▸ **AVAILABLE DATA**

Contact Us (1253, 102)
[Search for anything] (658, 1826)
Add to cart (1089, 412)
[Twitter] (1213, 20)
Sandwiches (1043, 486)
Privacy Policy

▸ **TASK PROMPT**
Beginning with the opening line and ending with the final one, transcribe the material exactly.

▸ **YOUR SOLUTION**
Contact Us (1253, 102)
[Search for anything] (658, 1826)
Add to cart (1089, 412)
[Twitter] (1213, 20)
Sandwiches (1043, 486)
Privacy Policy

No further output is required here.